Task brief: Beginning at the line that contains "Toggle the New Layouts switch", repeat each line exactly through the last one of the records below, and leave out the pictures.
*** Begin section ***
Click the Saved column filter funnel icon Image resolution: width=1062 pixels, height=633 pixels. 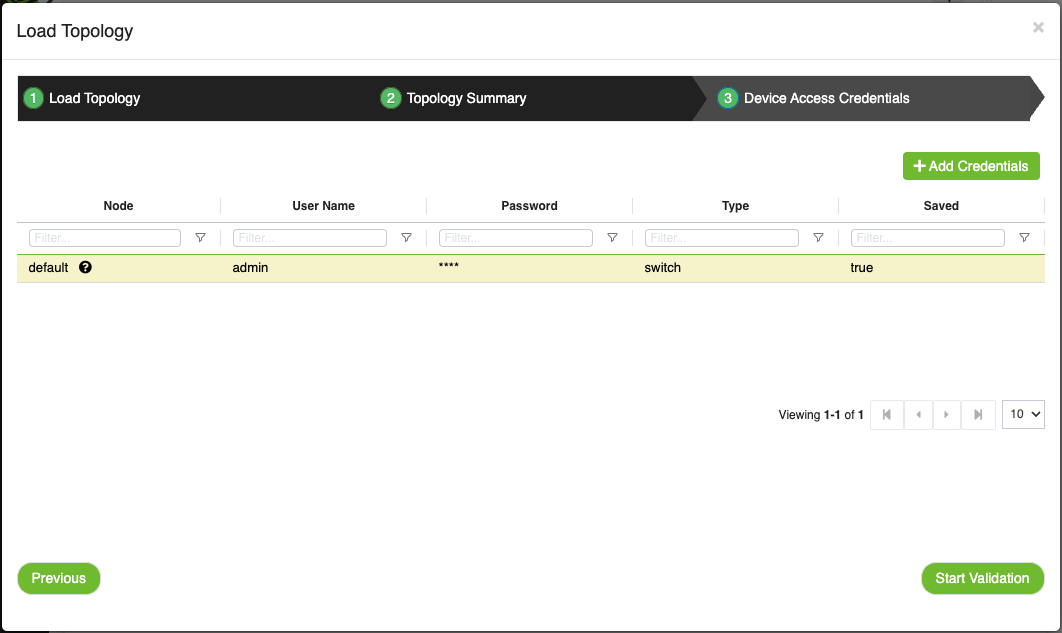(x=1024, y=238)
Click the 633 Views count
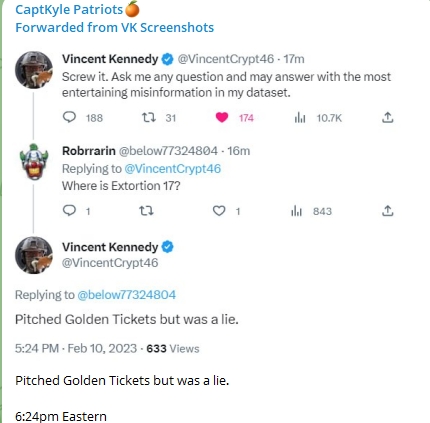 [173, 349]
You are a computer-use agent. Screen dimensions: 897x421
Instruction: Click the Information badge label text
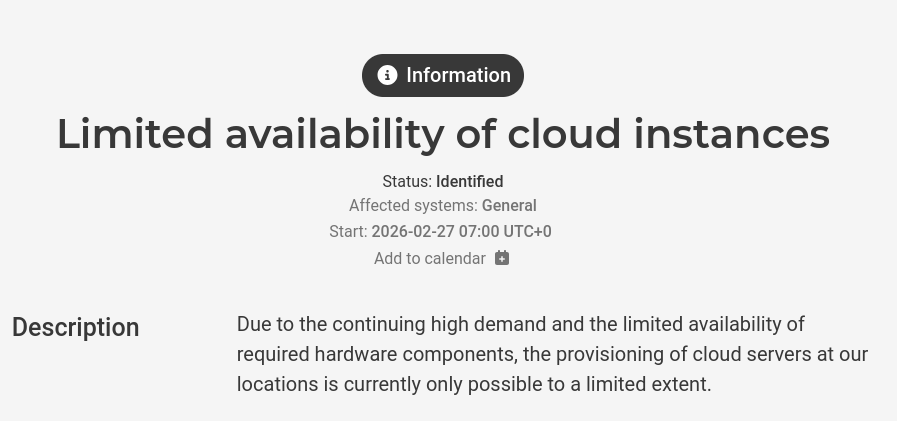point(458,76)
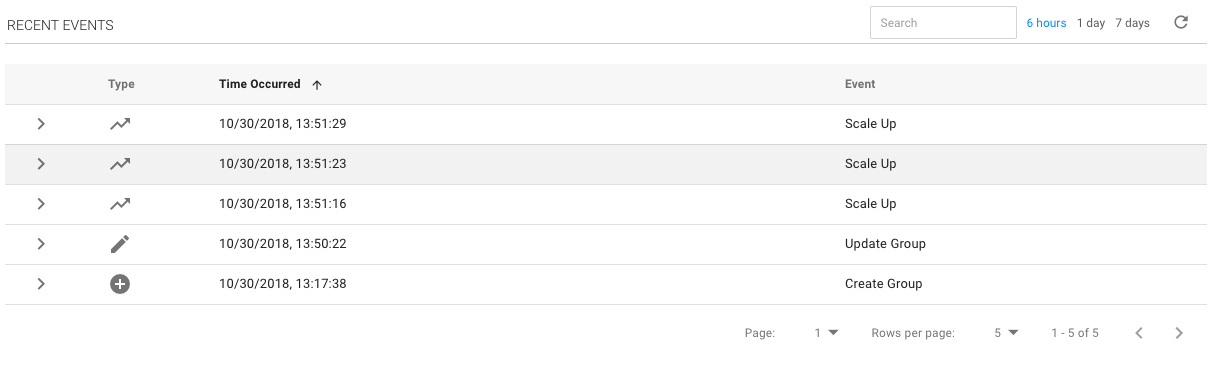This screenshot has width=1215, height=367.
Task: Expand the Update Group event row
Action: [41, 244]
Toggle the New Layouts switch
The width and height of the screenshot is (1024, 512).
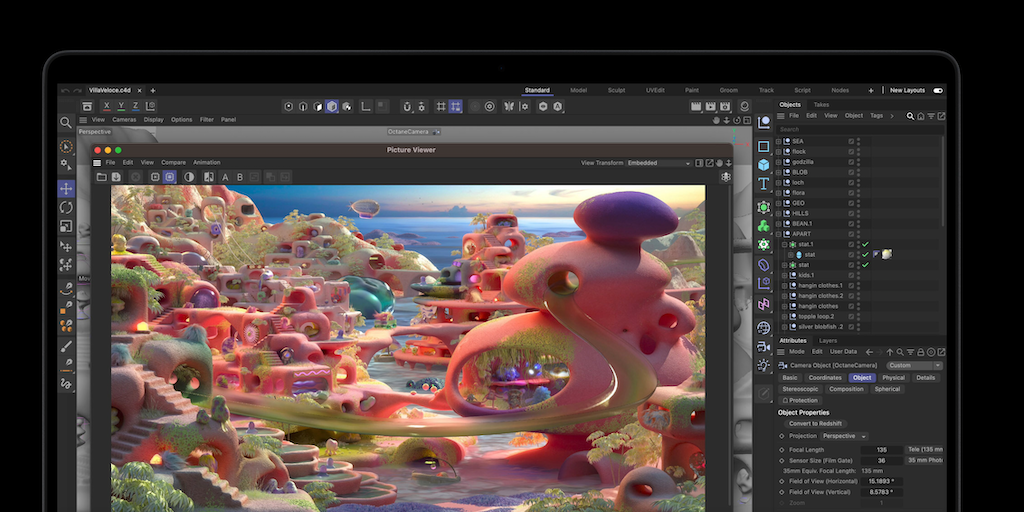coord(938,90)
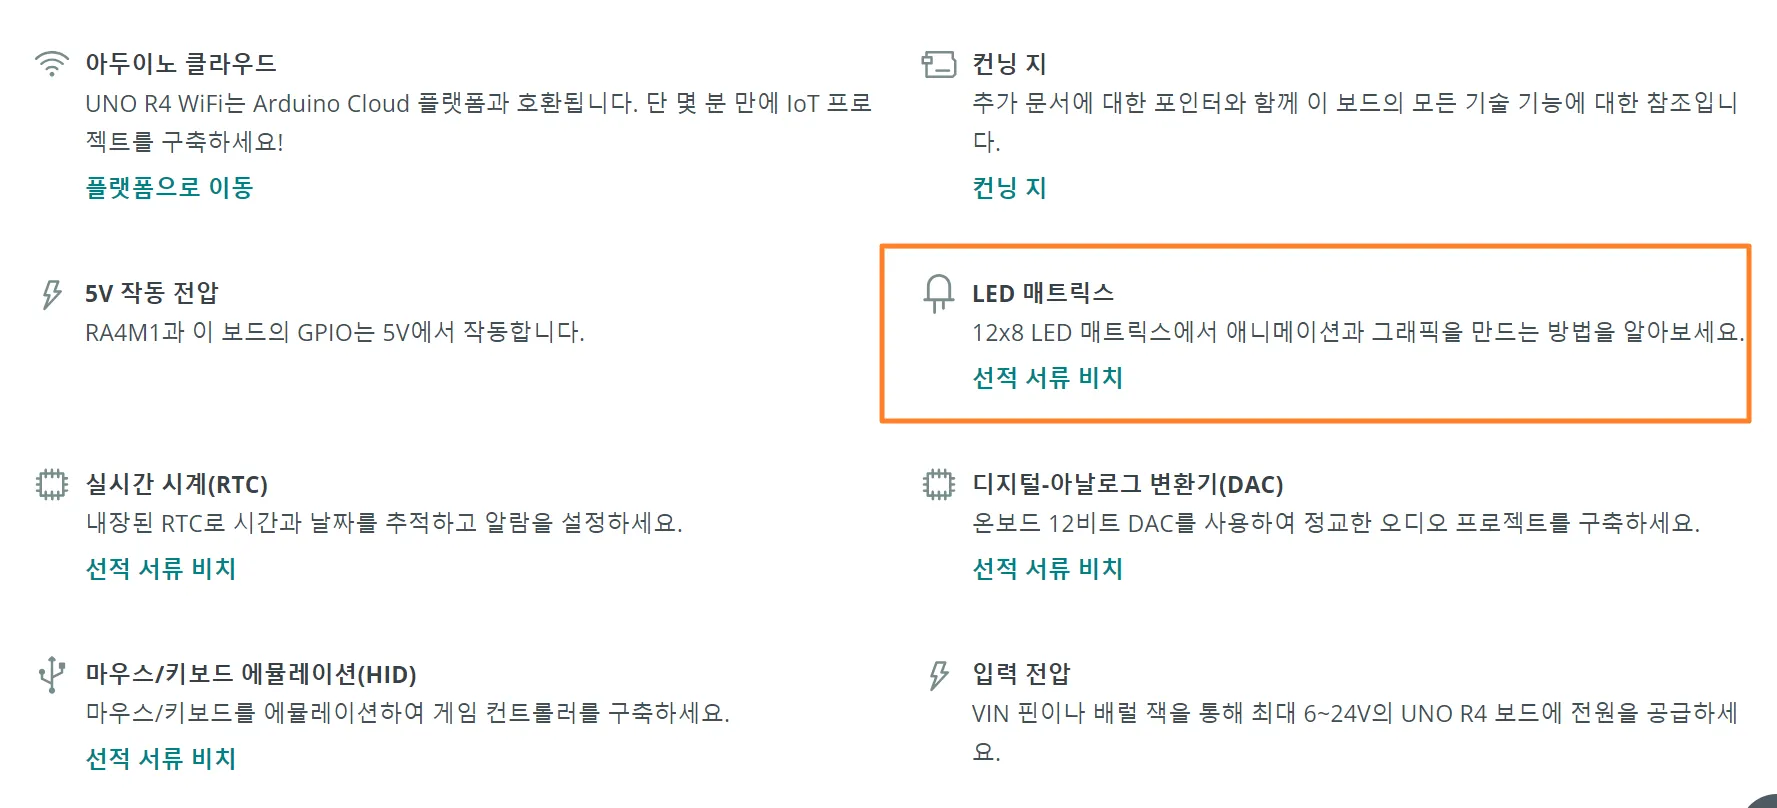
*** End section ***
Output for this exercise:
Toggle the New Layouts switch
The width and height of the screenshot is (1024, 512).
coord(938,90)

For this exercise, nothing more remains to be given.